The reader should bear in mind that the word feeling is not here used in the restricted sense of referring to physical feelings only, but to all the feelings which surge through the being from whatever source. We should not lose sight of the fact, however, that, because of the important part that is played in the organism during the teens by the impulses from a given nerve center, all feelings will be colored more or less by the outfloodings of that nerve center. As we have suggested, the child till well advanced in years is largely a creature of feeling, and what mind it has is what may be called a picture mind, or a mind for seeing things. How easy it will be for all the feelings of the being to become inoculated with impurity and place before this picture mind of the child such distorted views of life as will vitiate the entire organism! How important it is that a higher intelligence, that is the father and mother, create pure, noble and beautiful pictures and place them before this picture, or seeing mind, of the child.
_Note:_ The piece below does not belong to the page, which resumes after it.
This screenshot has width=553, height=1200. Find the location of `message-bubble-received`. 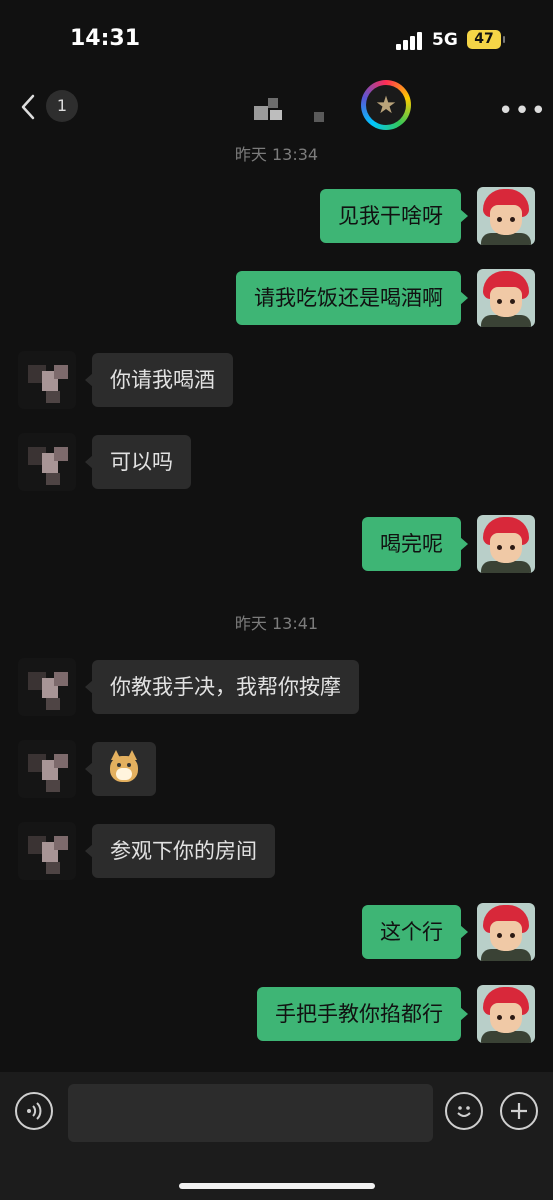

A Child’s Life Expressed in Figures

Expressing the life of a child in figures, what do we find? As you will see, the baby has three inches of physical, three inches of feeling and but one-fourth of an inch of intellect. This makes six inches of physical and feeling pitted against one-fourth of an inch of intellect. The child of six years has six inches of physical and feeling and one-half an inch of intellect. The child of fourteen has six inches of physical and feeling and but one inch of intellect. Even at eighteen the proportion is six inches of physical and feeling and but two inches of intellect. How striking these proportions are when we put them in inches.

I would not, however, have you think you can literally measure a child in yards and inches or that they will all measure the same, for no two children develope alike, but in a general way this scale holds good. While you will find some children developing the intellect much more rapidly than others, and more rapidly than is suggested here, still you will find on the whole that this scale of relative proportions is not far out of the way for the average child.

I would have you stop for a moment and get this diagram and relative proportions well fixed in your minds.

Think what these proportions mean and to what constant danger this child is exposed in developing sex abnormality if not disease. If an abnormal sex condition obtains it will surely sooner or later lead to disease. We may therefore conclude that our study is worth while and of priceless value to all young life.

The thoughtful study of this diagram convinces us beyond a peradventure that there is vast danger of harmful and perhaps dangerous sex conditions obtaining without careful and intelligent guiding in the early life of the child.